The encoded stream is 000011101110100100101 — 21 bits, just as we counted by hand. Try a message made mostly of Ss and watch the bit count stay small; a message full of Ms costs more.

Decoding: how does the computer know where each code ends?

Here is a puzzle. The encoded stream is one long run of bits with no spaces: 000011101110100100101. Codes are different lengths — 1, 01, 000 — so how can the decoder possibly tell where one letter stops and the next begins?

The answer is the whole reason Huffman works, and it's worth stating carefully.

Huffman codes are prefix-free (also called a "prefix code"): no code is the start of any other code. Look back at the table — 1 is not the beginning of 01, 001 or 000; 01 is not the beginning of the others; and so on. This is guaranteed automatically, because in a Huffman tree every letter sits at a leaf, so no letter's path is ever the start of another letter's path.

Why does this matter so much? Because it lets the decoder read the stream with no separators at all. It reads bits one at a time until the bits so far exactly match a code — and because that code can't be the beginning of a longer one, there is never any ambiguity about whether to stop. It emits that letter, resets, and carries on. A single unbroken stream of bits decodes back to precisely one message. Without the prefix-free property you would need to store the length of every code or insert markers, and the compression would fall apart. This one property is the entire trick that makes variable-length codes usable.

Run the decoder below. It walks the stream bit by bit, building up current until it matches a code, then emits that letter and starts fresh — and because the code is prefix-free, that greedy "stop at the first match" is always the right call:

// Reverse table: bits -> letter. const fromBits: Record<string, string> = { "000": "M", "001": "P", "01": "I", "1": "S" }; const stream: string = "000011101110100100101"; let current: string = ""; // bits collected so far let out: string = ""; // the decoded message for (const bit of stream) { current = current + bit; if (fromBits[current] !== undefined) { // a complete code? (safe because prefix-free) out = out + fromBits[current]; current = ""; // reset and read the next letter } } console.log(out); // "MISSISSIPPI" — the exact original, from a stream with no separators

Getting back precisely MISSISSIPPI from an unpunctuated string of bits is what makes Huffman coding lossless — and it only works because the code is prefix-free.

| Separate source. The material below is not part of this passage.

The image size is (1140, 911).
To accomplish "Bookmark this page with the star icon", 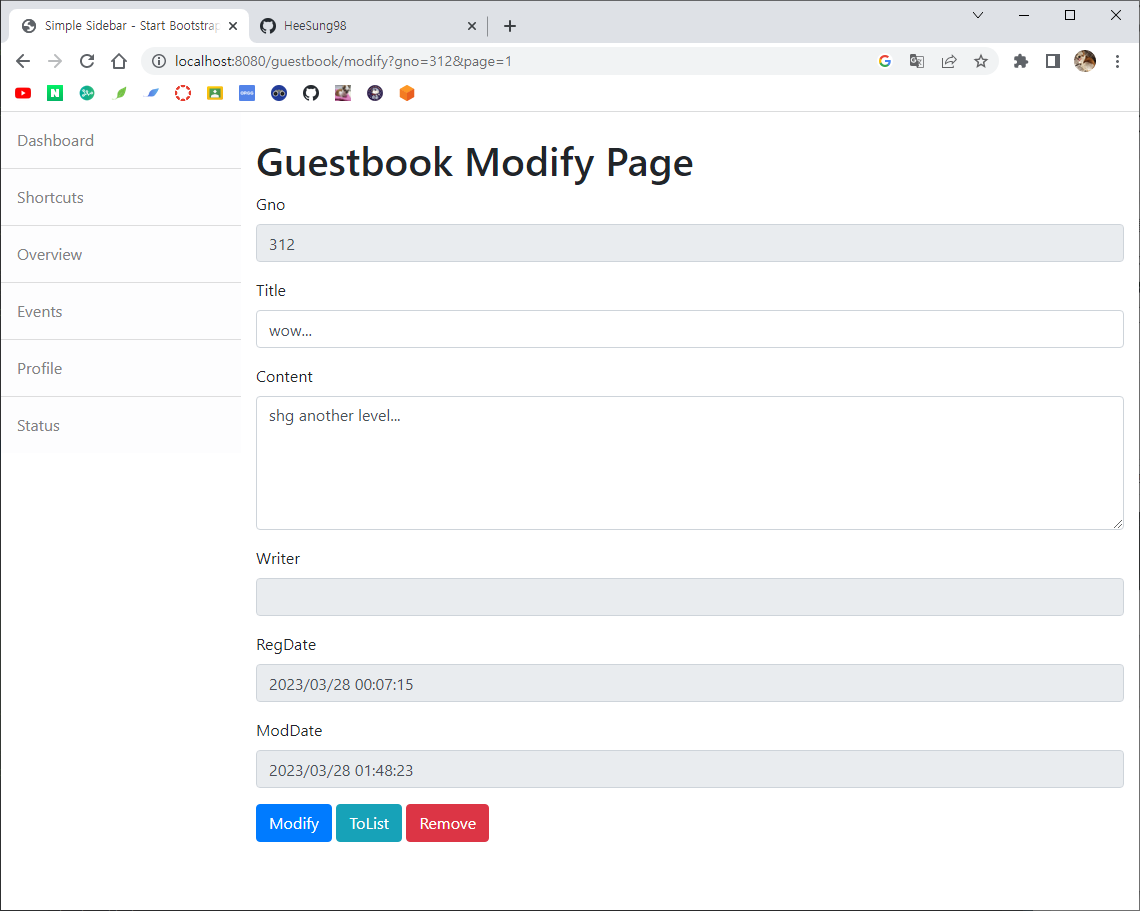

When does Huffman actually help?

Huffman wins when some symbols are much more common than others — a skewed frequency distribution — because then the short codes get used a great deal and the long ones hardly at all. On text, images with large flat areas, and most everyday files, that skew is real, so Huffman (often as part of bigger schemes like DEFLATE inside ZIP, PNG and JPEG) saves useful space.

For the job it's given — assigning a whole number of bits to each symbol independently — Huffman coding is provably optimal: no other such code produces a shorter average length. That's a remarkable guarantee for so simple an algorithm. But there's a subtlety: it's stuck with a whole number of bits per symbol. If the ideal length for a very common symbol were really 0.4 bits, Huffman must round up to 1. Cleverer methods called arithmetic coding and range coding escape that rounding by encoding the whole message as one enormous number, squeezing out those fractional bits — which is why modern formats sometimes reach for them instead. Huffman remains the classic, understandable starting point that gets you most of the way there.

Then you simply pick either one — different tie-breaking choices can produce different-looking trees and even different individual code lengths, but the total compressed size always comes out the same (and always optimal). So there isn't a single "correct" Huffman tree for a given message; there's a family of equally good ones. An exam will usually tell you a tie-breaking rule (for instance, "combine the leftmost pair") so everyone reaches the same diagram.